Stored data:
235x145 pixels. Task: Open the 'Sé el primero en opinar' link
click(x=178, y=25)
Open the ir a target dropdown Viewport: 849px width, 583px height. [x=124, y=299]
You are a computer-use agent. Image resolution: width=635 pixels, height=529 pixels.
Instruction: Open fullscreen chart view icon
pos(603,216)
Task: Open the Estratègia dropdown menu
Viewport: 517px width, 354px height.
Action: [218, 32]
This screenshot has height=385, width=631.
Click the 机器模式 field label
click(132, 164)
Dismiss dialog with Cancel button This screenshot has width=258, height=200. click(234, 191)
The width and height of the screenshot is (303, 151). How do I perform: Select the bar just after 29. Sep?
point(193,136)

--

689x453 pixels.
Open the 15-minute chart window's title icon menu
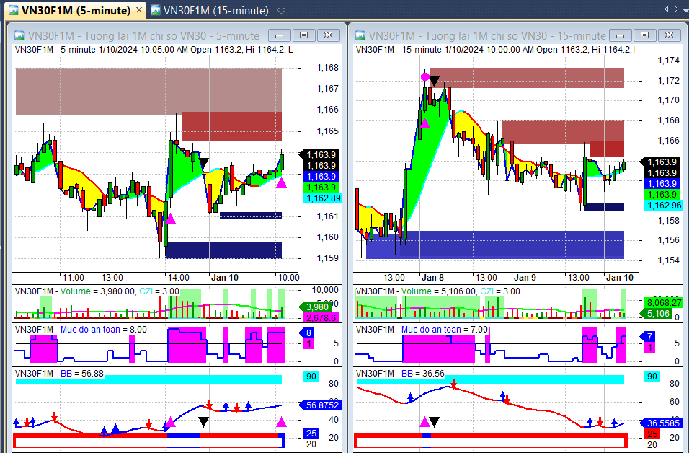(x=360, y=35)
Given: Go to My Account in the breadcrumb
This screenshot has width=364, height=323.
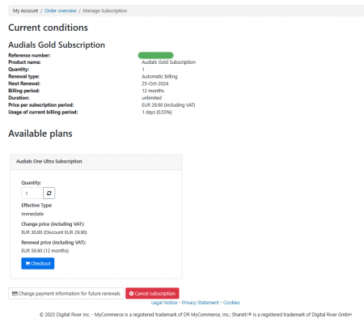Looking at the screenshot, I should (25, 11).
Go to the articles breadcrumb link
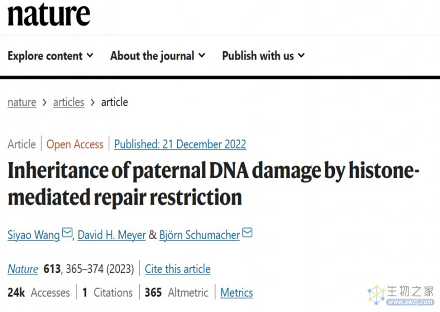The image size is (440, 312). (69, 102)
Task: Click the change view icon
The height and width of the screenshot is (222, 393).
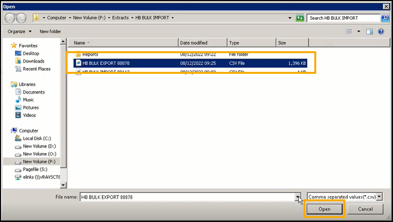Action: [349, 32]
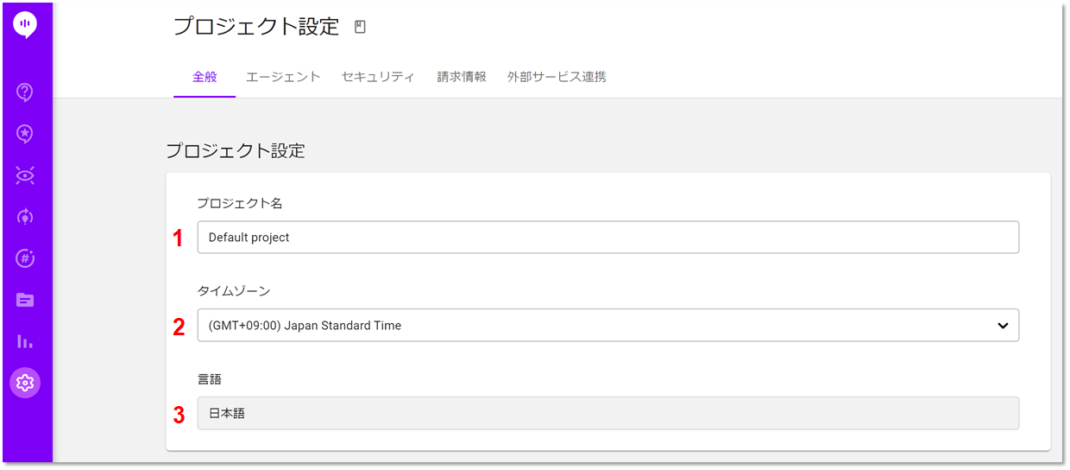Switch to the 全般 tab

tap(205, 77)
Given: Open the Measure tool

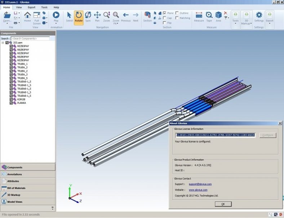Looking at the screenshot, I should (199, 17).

Required work: From the records above, pull every line that carries the word "dropdown".

Completed exercise:
Open the ir a target dropdown Viewport: 849px width, 583px height. [x=124, y=299]
Task: Open the Estratègia dropdown menu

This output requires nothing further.